EXERCISE: Within the data below, find the string "agent" and return each line where it occurs.

EXTRACTED INFORMATION:
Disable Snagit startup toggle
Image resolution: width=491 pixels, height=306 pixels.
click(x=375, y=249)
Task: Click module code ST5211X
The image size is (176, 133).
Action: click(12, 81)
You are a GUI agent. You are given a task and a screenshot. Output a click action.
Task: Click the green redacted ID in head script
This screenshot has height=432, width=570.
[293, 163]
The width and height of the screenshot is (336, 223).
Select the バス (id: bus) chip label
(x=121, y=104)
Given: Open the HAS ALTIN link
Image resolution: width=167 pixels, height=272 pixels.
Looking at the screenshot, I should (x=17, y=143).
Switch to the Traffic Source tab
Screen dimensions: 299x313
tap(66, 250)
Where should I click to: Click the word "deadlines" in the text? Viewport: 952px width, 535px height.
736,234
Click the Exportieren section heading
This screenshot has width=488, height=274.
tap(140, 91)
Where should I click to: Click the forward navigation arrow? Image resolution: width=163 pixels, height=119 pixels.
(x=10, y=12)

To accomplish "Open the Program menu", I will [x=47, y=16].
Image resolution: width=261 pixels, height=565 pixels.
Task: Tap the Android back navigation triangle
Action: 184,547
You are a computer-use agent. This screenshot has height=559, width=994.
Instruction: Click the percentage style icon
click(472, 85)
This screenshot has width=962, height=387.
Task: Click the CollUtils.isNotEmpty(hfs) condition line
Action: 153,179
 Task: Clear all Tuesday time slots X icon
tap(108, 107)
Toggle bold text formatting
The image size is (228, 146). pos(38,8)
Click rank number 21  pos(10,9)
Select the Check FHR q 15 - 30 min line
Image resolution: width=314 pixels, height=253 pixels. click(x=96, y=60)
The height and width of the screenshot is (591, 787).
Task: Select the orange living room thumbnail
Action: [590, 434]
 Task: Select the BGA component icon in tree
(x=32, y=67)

SOLVED EXERCISE:
You are a GUI agent. You are given a task and a screenshot. Output a click action.
You are a computer-use agent. This screenshot has height=559, width=994.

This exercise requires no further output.